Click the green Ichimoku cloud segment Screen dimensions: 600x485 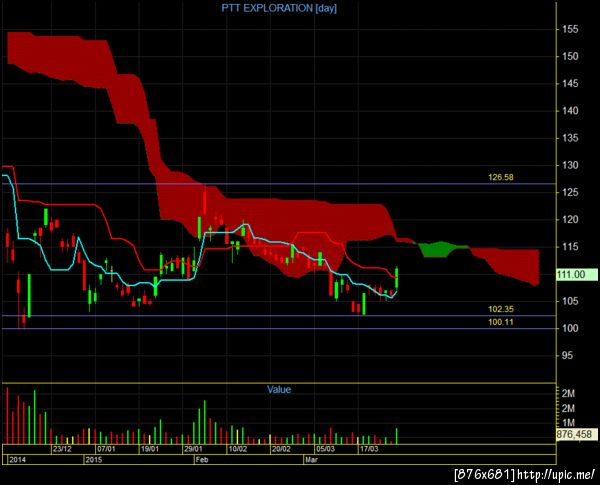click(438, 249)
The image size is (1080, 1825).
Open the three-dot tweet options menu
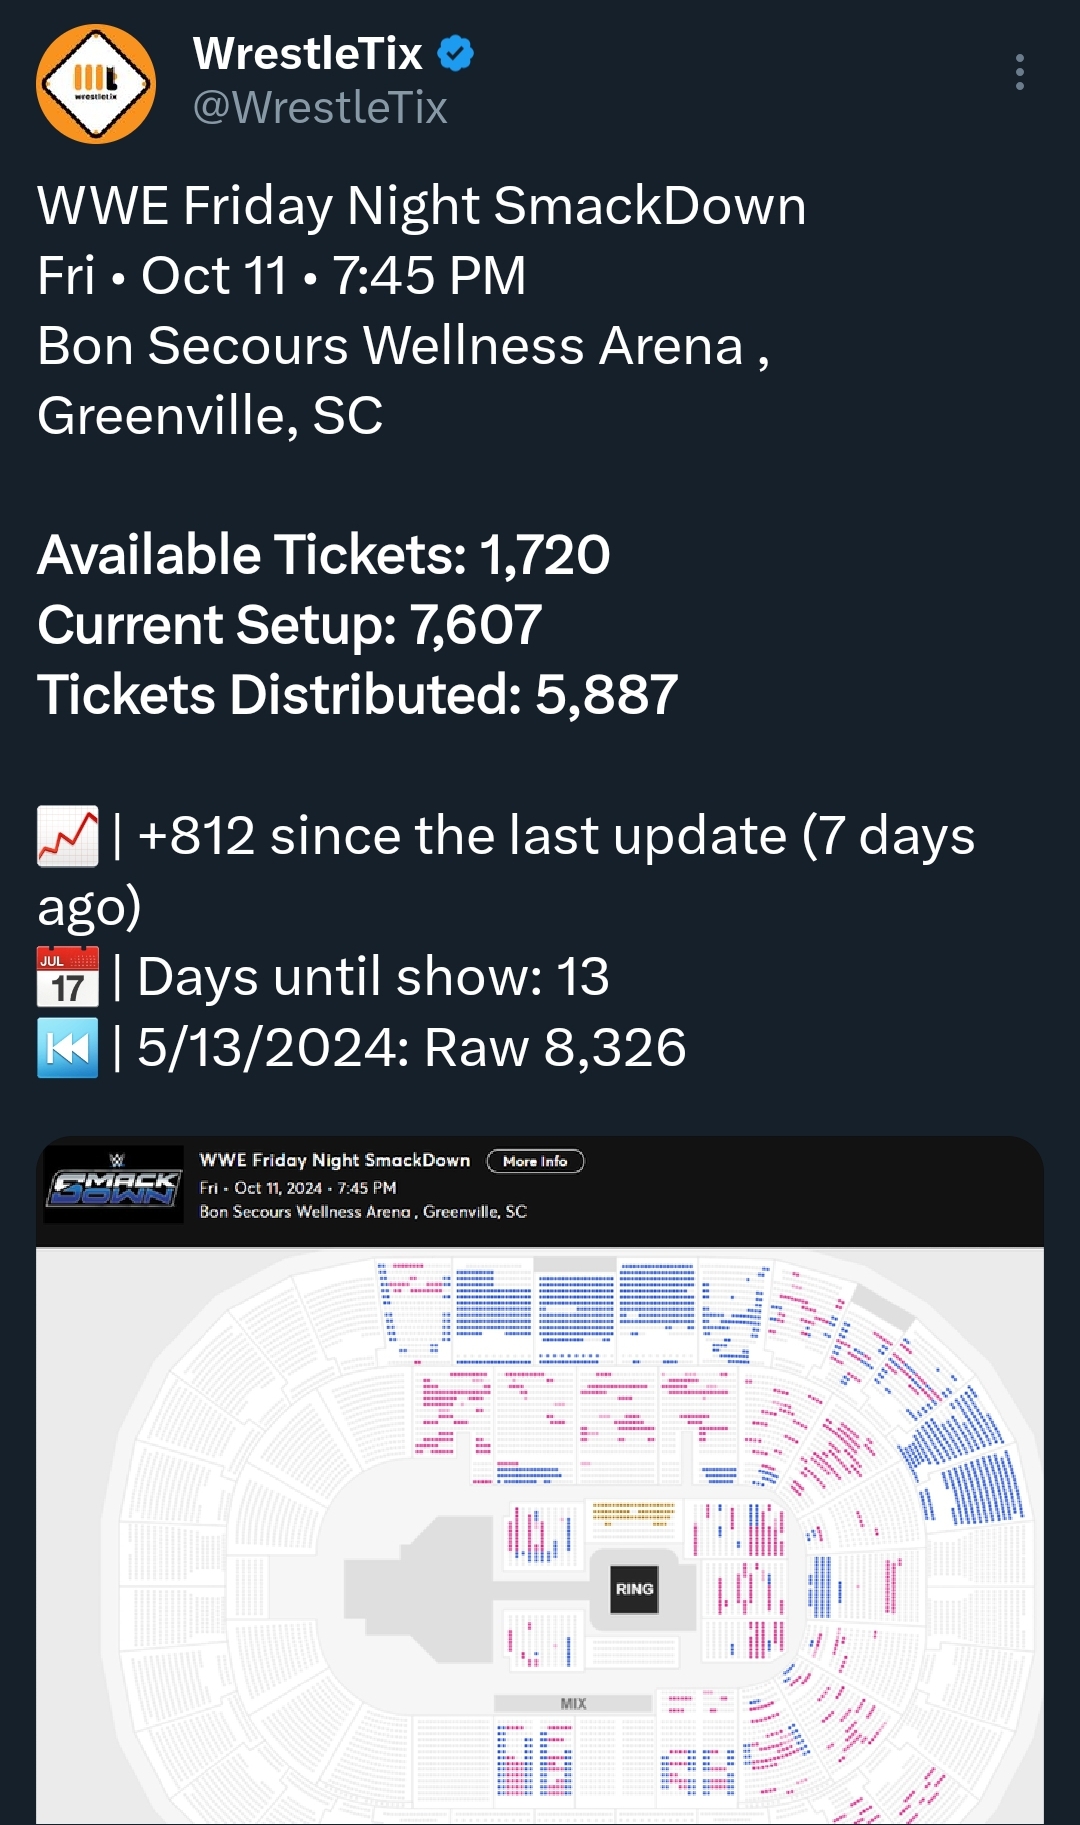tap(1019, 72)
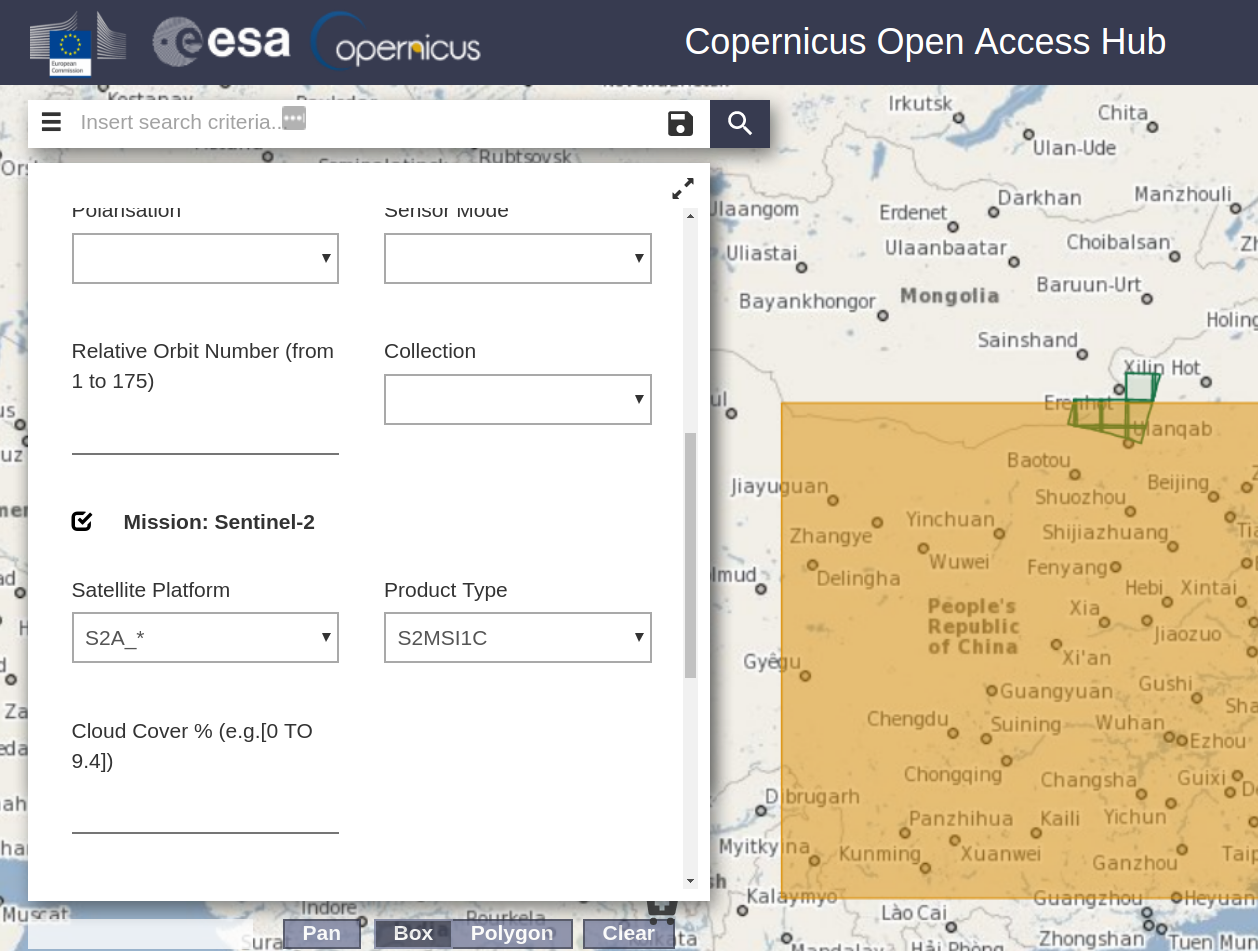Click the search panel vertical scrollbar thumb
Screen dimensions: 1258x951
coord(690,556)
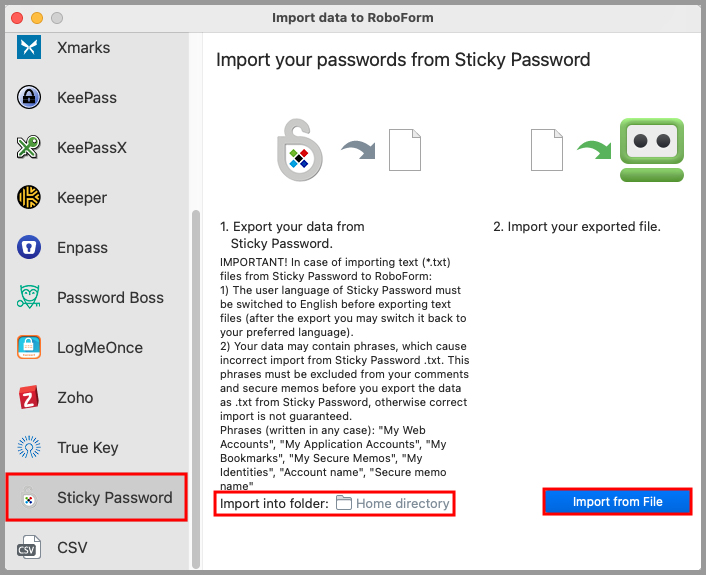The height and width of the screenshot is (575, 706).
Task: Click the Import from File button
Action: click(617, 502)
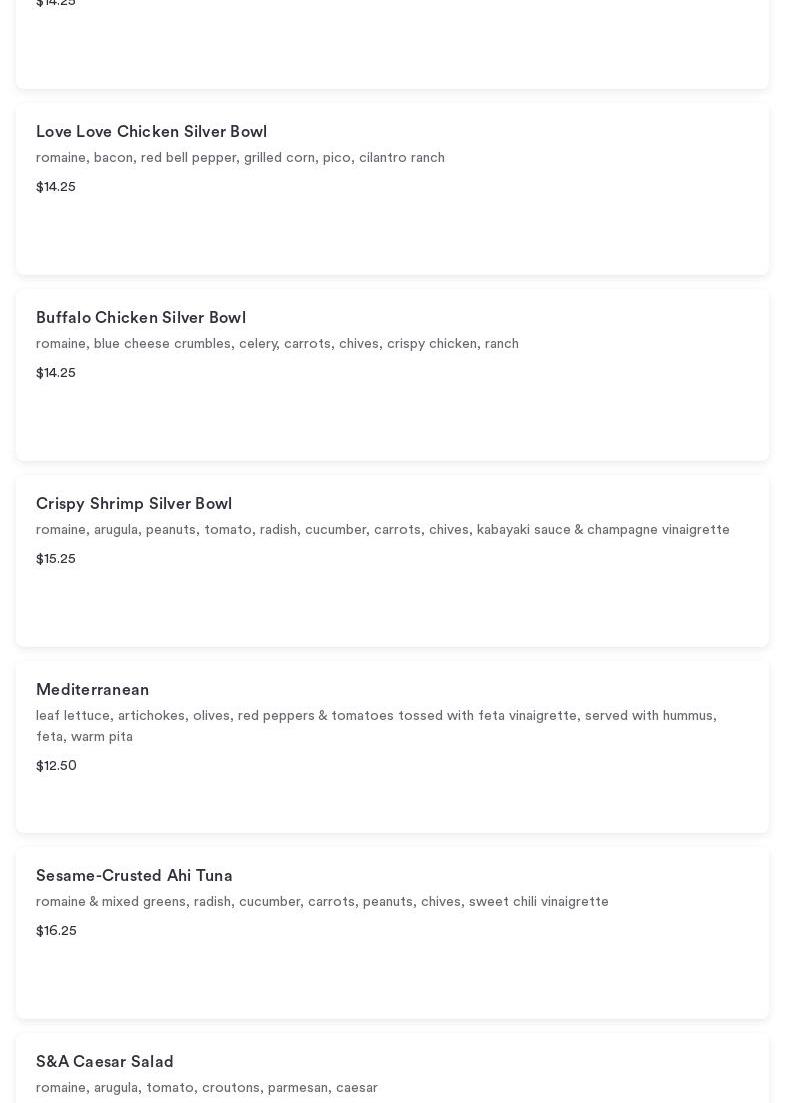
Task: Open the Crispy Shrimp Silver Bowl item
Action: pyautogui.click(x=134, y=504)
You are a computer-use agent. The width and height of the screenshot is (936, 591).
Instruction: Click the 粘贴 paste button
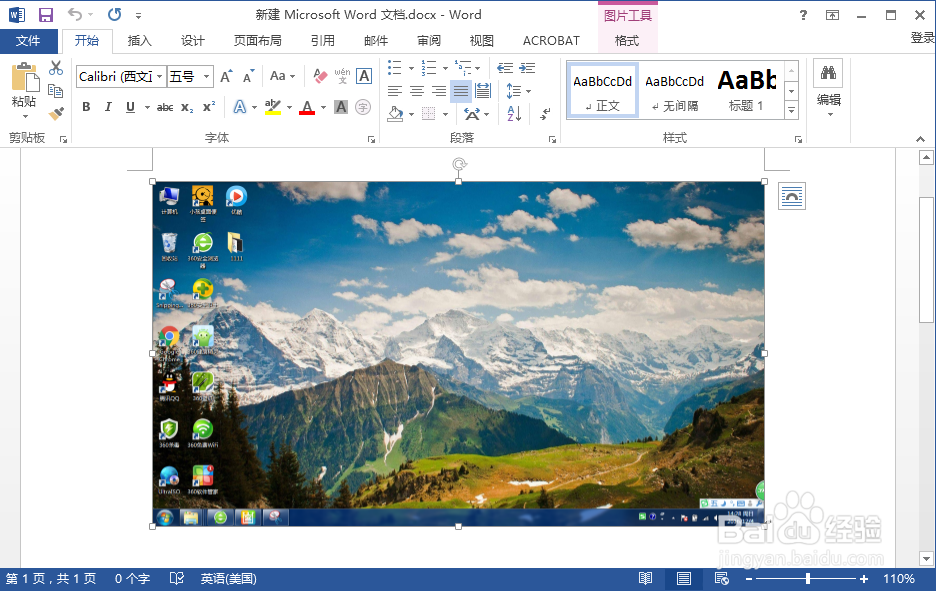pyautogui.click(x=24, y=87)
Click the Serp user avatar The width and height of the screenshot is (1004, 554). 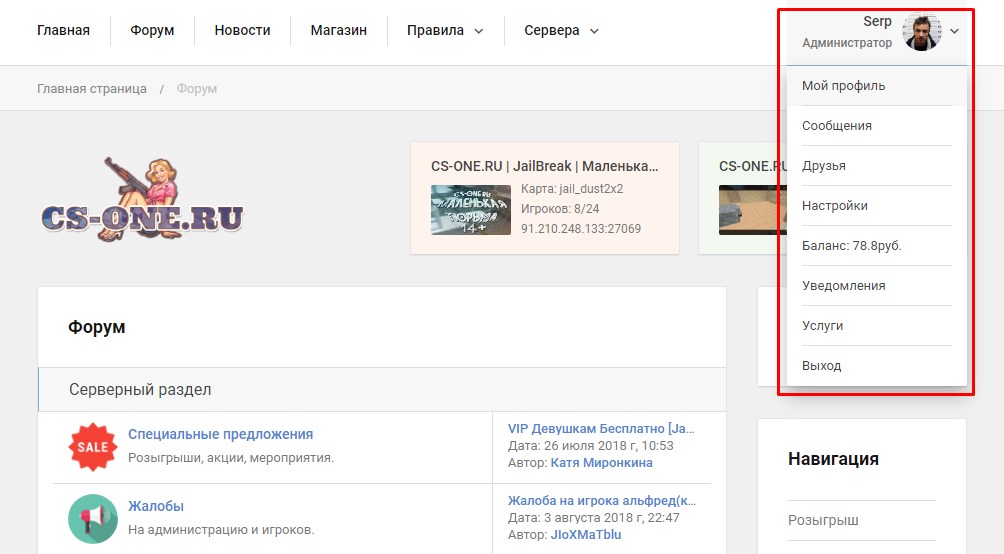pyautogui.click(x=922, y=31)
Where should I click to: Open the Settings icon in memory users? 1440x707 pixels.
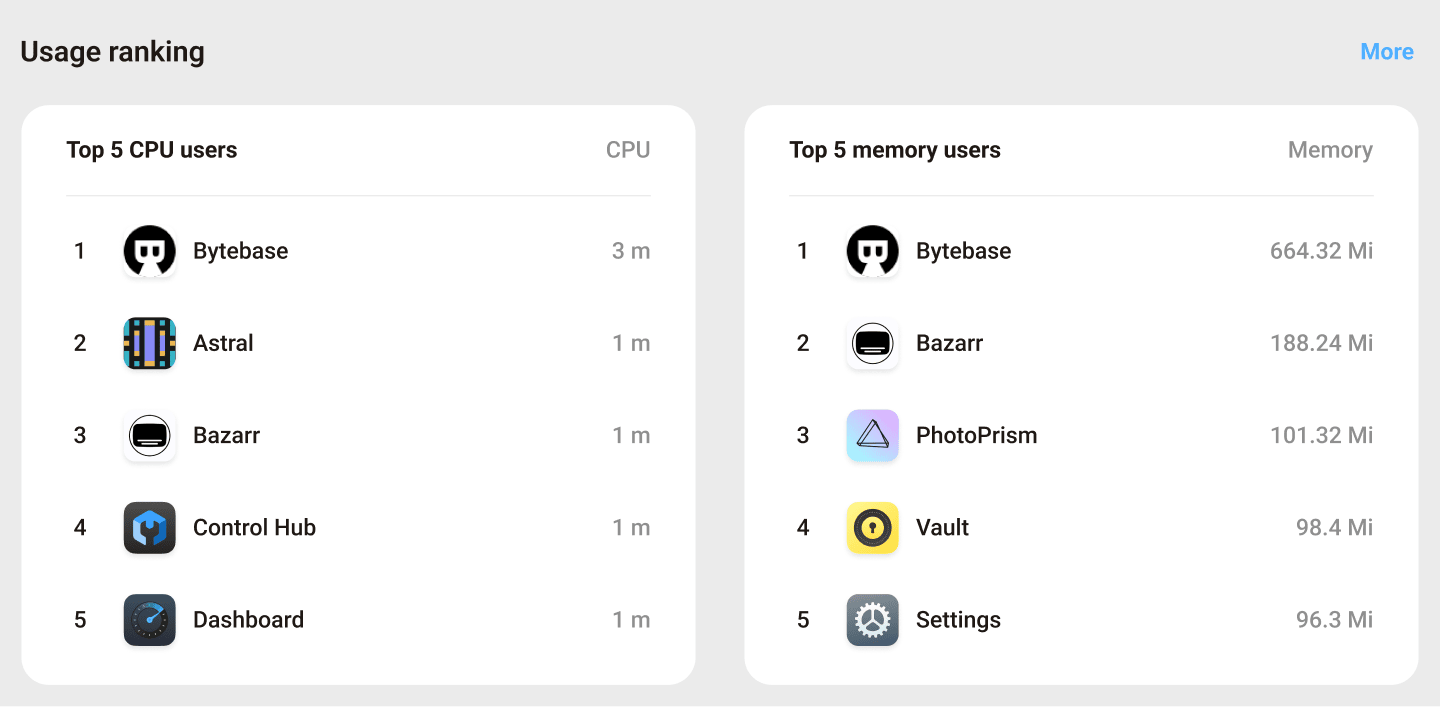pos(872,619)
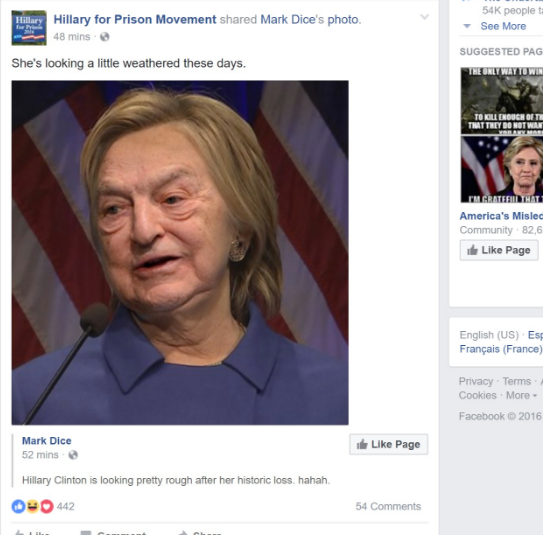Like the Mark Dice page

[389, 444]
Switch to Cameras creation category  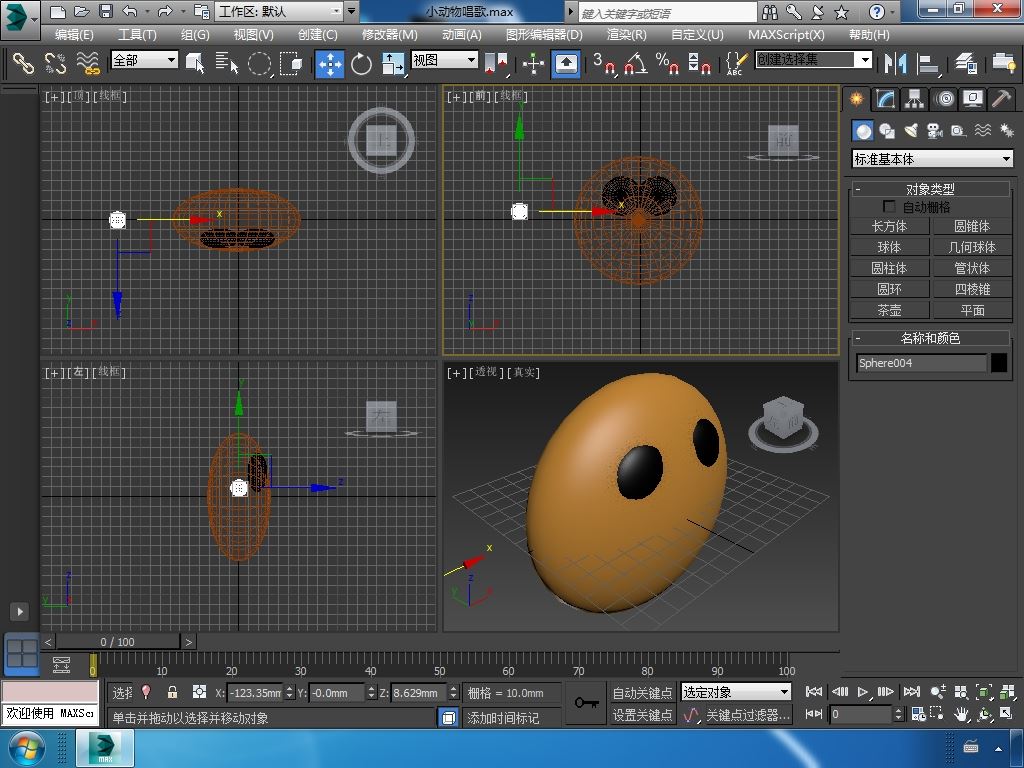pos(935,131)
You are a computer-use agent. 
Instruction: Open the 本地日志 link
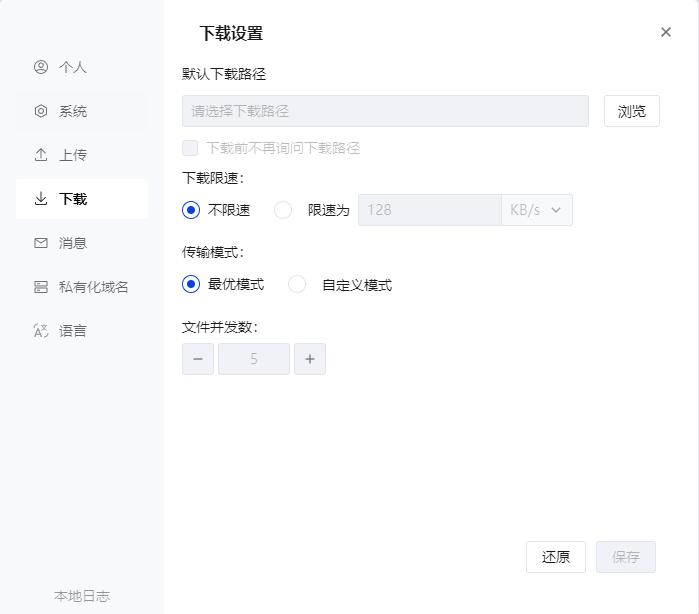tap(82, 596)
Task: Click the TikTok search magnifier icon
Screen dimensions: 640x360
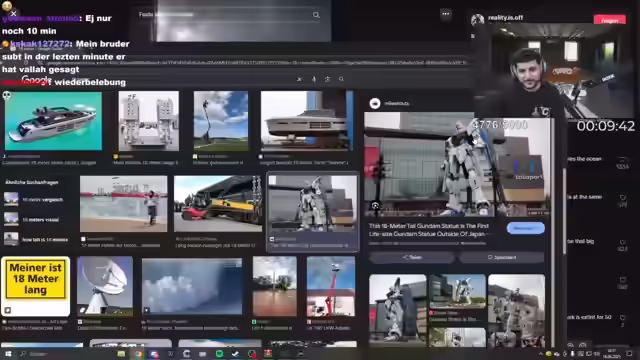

:::::

The lines of the records that contain the string "agent" should be located and copied.

You are a computer-use agent. The width and height of the screenshot is (936, 591).
You are a computer-use agent. 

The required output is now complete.